ALTER SERVER CONFIGURATION SET MEMORY_OPTIMIZED HYBRID_BUFFER_POOL = ON;
ALTER SERVER CONFIGURATION SET MEMORY_OPTIMIZED HYBRID_BUFFER_POOL = OFF;
ALTER DATABASE <databaseName> SET MEMORY_OPTIMIZED = ON;
ALTER DATABASE <databaseName> SET MEMORY_OPTIMIZED = OFF;
Despite the fact that “memory-optimized” appears in this syntax, it should be noted that enabling/disabling an instance or database for Hybrid Buffer Pool has nothing to do with the In-Memory OLTP feature, which the documentation may also refer to as “memory-optimized” databases.
Also potentially significant is the fact that the syntax for enabling/disabling Hybrid Buffer Pool may change before RTM.
If you check the pricing on the web, you can see that 128GB Optane PMEM costs around $2,000, 256GB costs almost $7,000, and 512GB costs over $21,000. And don’t forget, that does not include the cost of Xeon Gen 2 CPUs, which are required.
Xeon Gen2 processors are listed here, with core counts from 4 to 56.
Supermicro supports Xeon Gen2 CPUs, and pricing for one of their servers can be seen here:
At that link, support for larger amounts of memory costs between $21,000 and $42,000 per cpu, and the fastest CPUs have a very high core-count (often 24 to 56 cores).
When you add up the cost of PMEM, the required Xeon Gen 2 CPUs, and SQL Server licensing, adoption of Optane Persistent memory may not be feasible for a lot of workloads that might benefit from its usage. You might start asking yourself if using NVMe storage and more memory would be a better fit budget-wise.
Availability Groups in general
For SQL Server workloads with extremely high throughput requirements that also require HA (and which workloads don’t?), it’s likely that PMEM will expose the fact that HA underpinnings can be a bottleneck, specifically for synchronous Availability Groups.. This may even prevent adoption of PMEM, until a suitable HA transport is available. To my knowledge, no database vendors currently have a solution to this problem; PMEM can be so blazingly fast, everything else in the chain is a bottleneck, including networking and HA transport. I have been advised that push mode RDMA might be a solution on the networking side of things, but I don’t believe that will be available for a while. Allan Hirt blogged about using RDMA for AGs here.
Due to the way the log transport mechanism is architected, PMEM usage with tail of the log for a database that belongs to an Availability Group is supported on secondary replicas only.
That means in order to achieve the same performance in case of failover, you would have to install PMEM on all replicas, in case they must operate as a secondary replica at some point. This would potentially drive up the price of adopting PMEM with Availability Groups and FCIs, especially if using Optane PMEM.

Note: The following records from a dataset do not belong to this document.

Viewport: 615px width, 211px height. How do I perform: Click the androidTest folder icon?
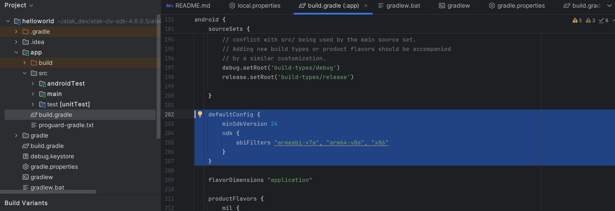pyautogui.click(x=42, y=83)
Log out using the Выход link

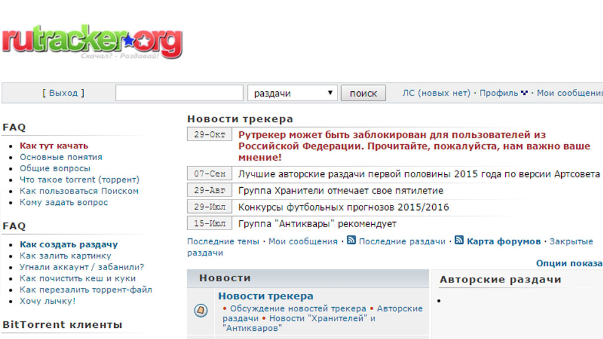coord(63,93)
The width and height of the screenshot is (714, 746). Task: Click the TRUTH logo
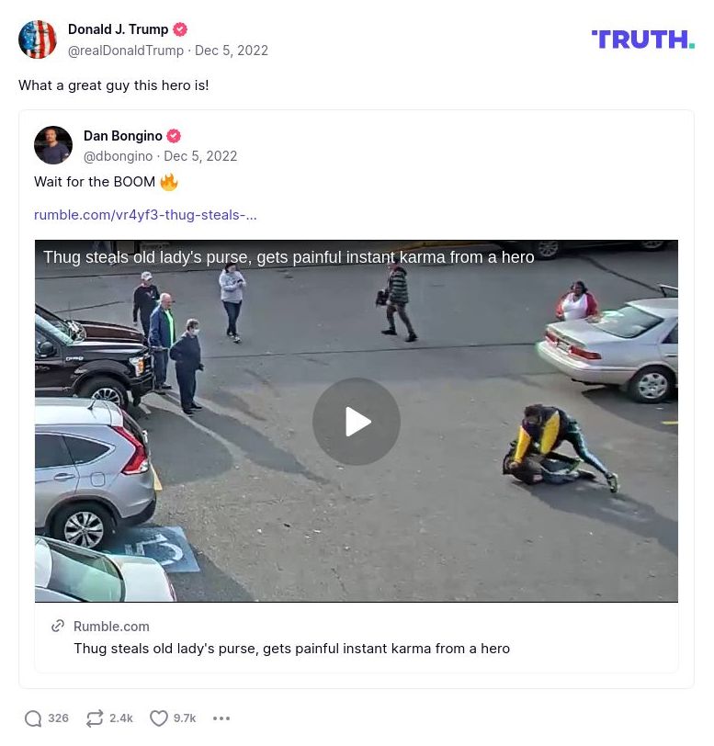[x=642, y=40]
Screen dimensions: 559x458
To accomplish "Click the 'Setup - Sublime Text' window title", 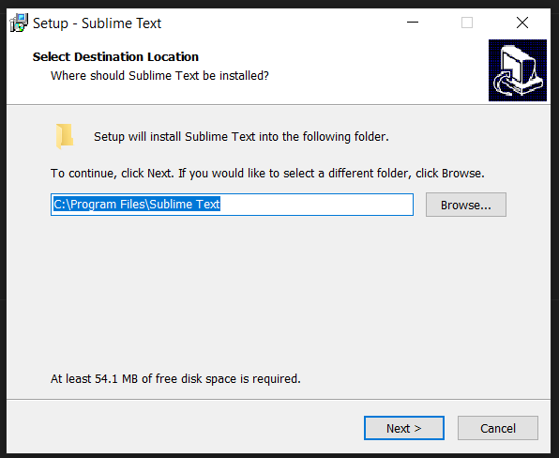I will [x=97, y=23].
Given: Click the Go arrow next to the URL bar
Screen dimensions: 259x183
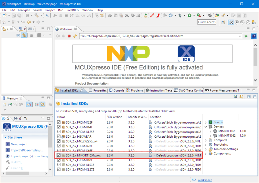Looking at the screenshot, I should tap(246, 36).
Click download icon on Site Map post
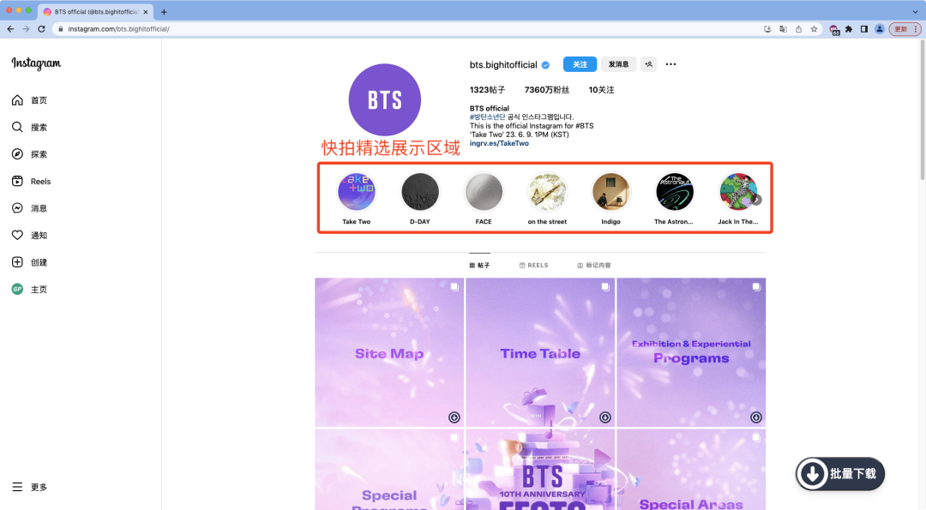The image size is (926, 510). (454, 417)
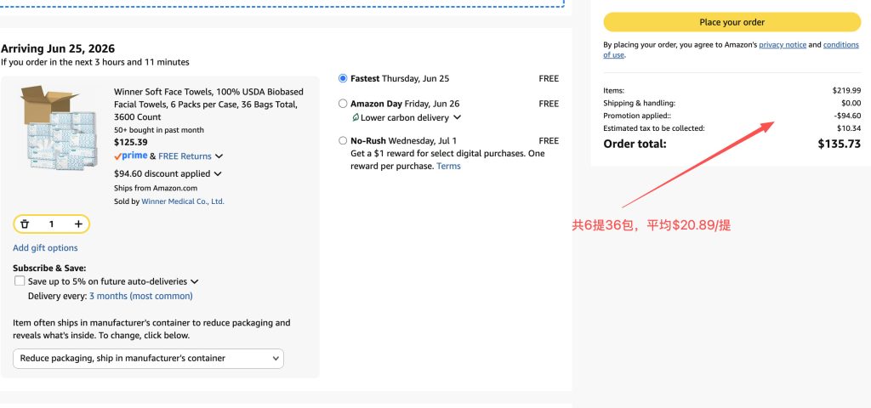Expand Lower carbon delivery details
This screenshot has height=408, width=871.
coord(457,117)
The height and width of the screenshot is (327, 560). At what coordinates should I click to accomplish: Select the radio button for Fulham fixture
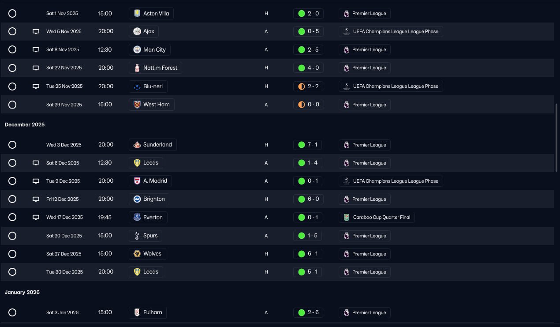tap(12, 312)
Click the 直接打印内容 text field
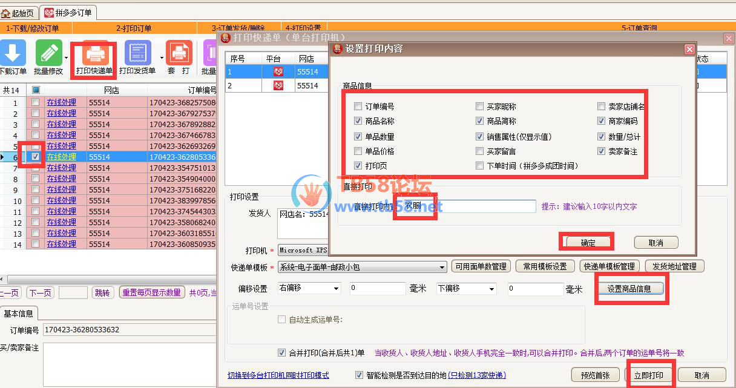 coord(470,206)
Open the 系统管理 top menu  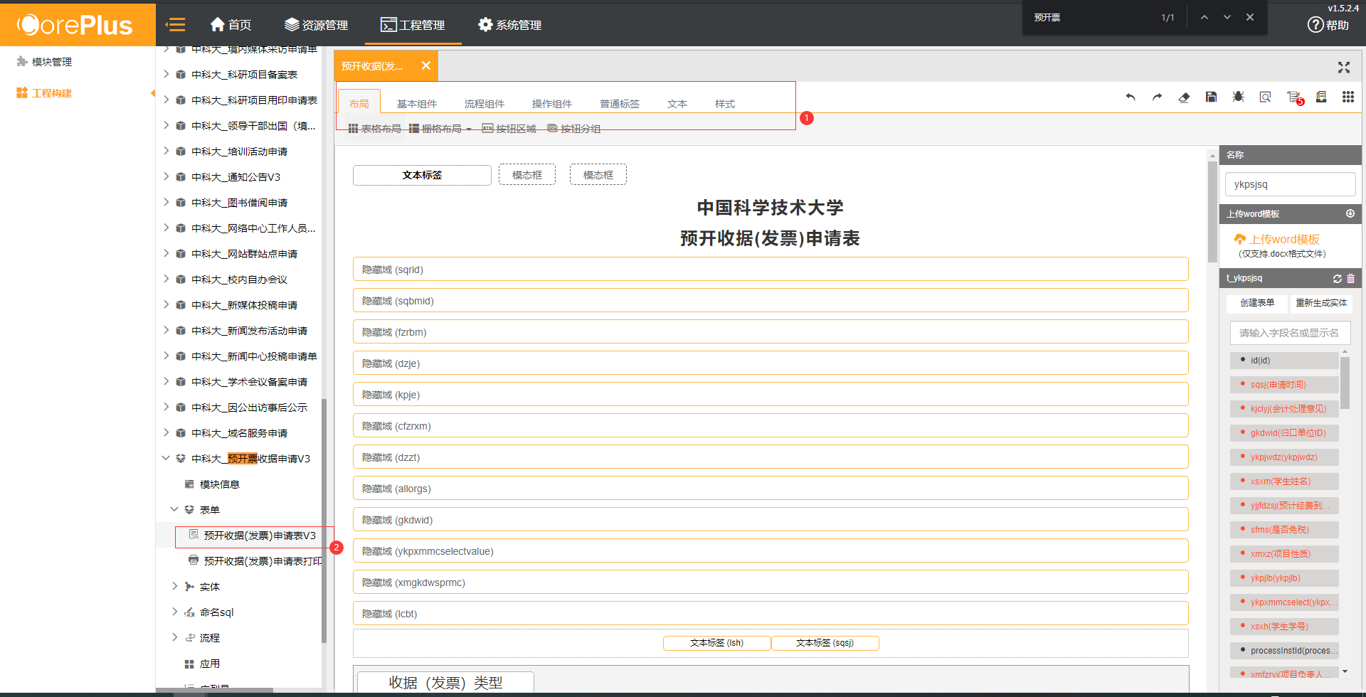509,25
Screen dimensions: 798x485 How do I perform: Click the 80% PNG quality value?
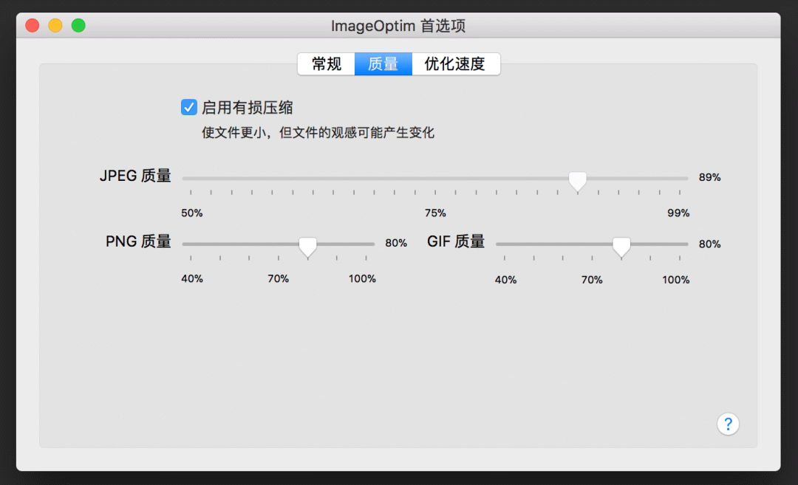coord(396,242)
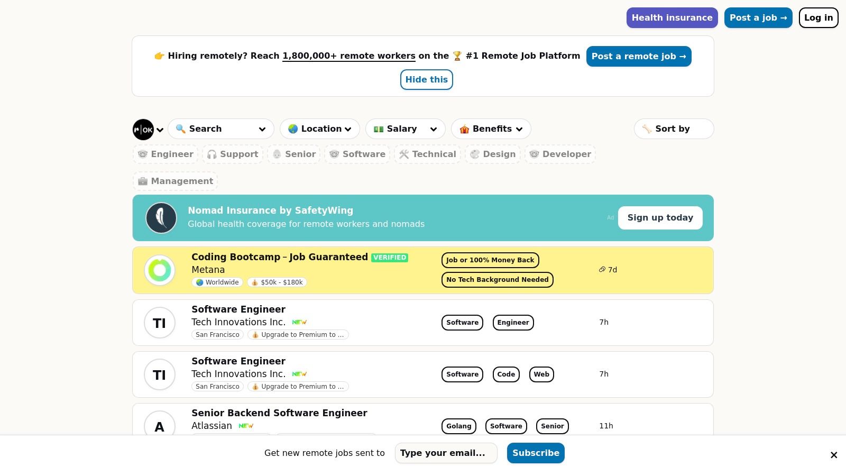Click the Subscribe button
Screen dimensions: 846x476
535,453
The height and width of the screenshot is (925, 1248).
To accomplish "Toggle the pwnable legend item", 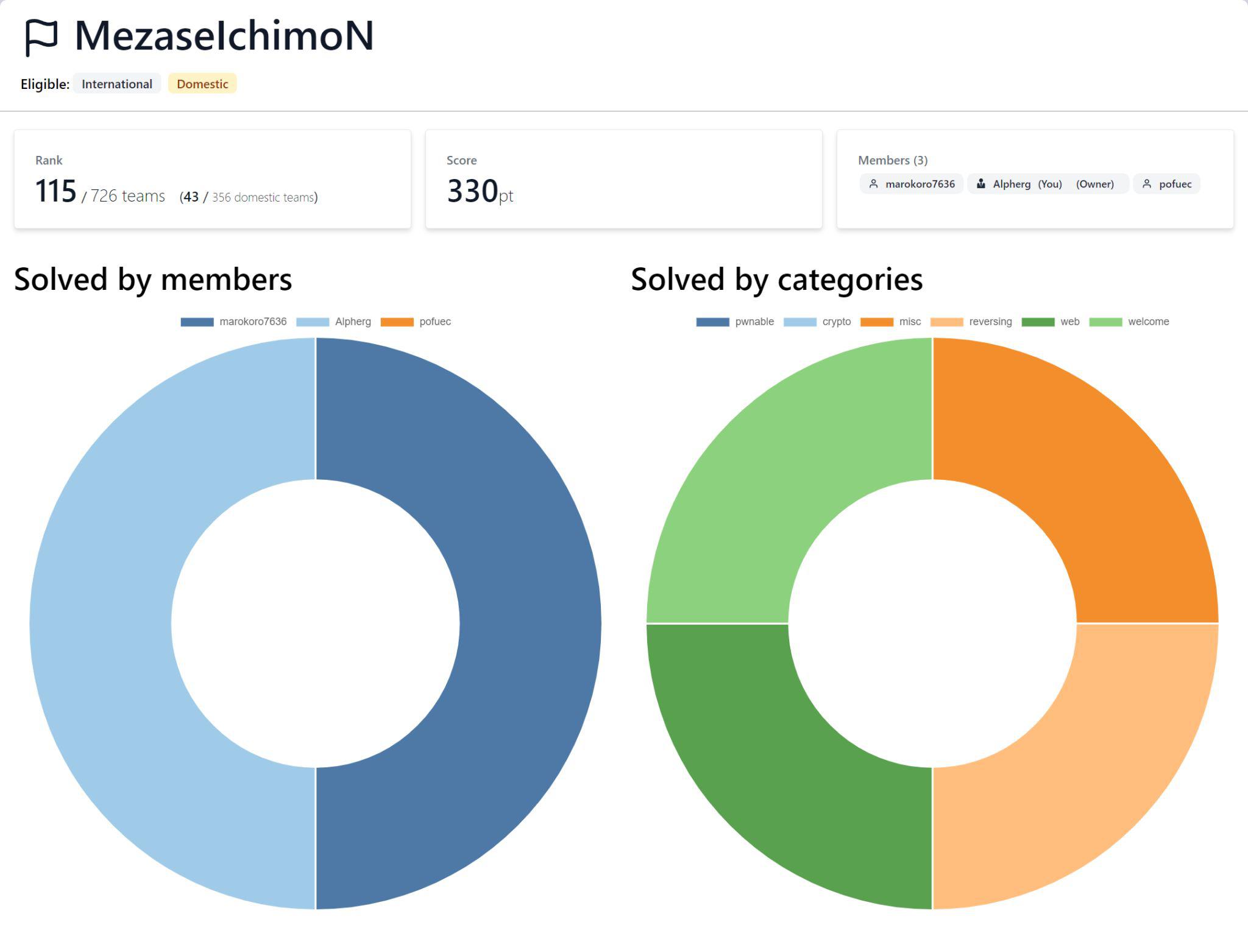I will (735, 322).
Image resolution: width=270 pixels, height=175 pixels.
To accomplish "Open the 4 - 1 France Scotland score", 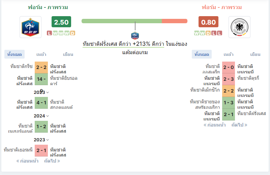I will pos(41,103).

Availability Groups, enlightenment, and Hybrid Buffer Pool
On supported platforms (Linux), both enlightenment and Hybrid Buffer Pool are supported.
In-Memory OLTP and Enlightenment
As of this writing, enlightenment will not be supported for data/delta files (also known as checkpoint file pairs) for the In-Memory OLTP feature.
In November of 2018, PMEM – as it pertains to SQL Server – was owned by Argenis Fernandez (t) of the SQL Server Tiger Team, and I am greatly indebted to him for taking the time to explain the nuances of SQL Server interaction with PMEM, and how Microsoft envisions its usage in SQL 2019. I must also thank my friend Brian Carrig (t), who currently owns PMEM on the Tiger Team, for his patience in confirming what I believed to be correct, reorienting me when I was off-base, and resolving answers to my endless questions. Without either of these generous and brilliant technologists, this blog post doesn’t get written (thanks, gents!).
These are exciting times for DBAs, architects, and developers, and the evolution of PMEM provides choices that were not envisioned even just a few years ago. I look forward to seeing how this space evolves, as the technology matures, and applications are architected to leverage it. SQL Server integration with PMEM is a very forward looking move on the part of the SQL Server team.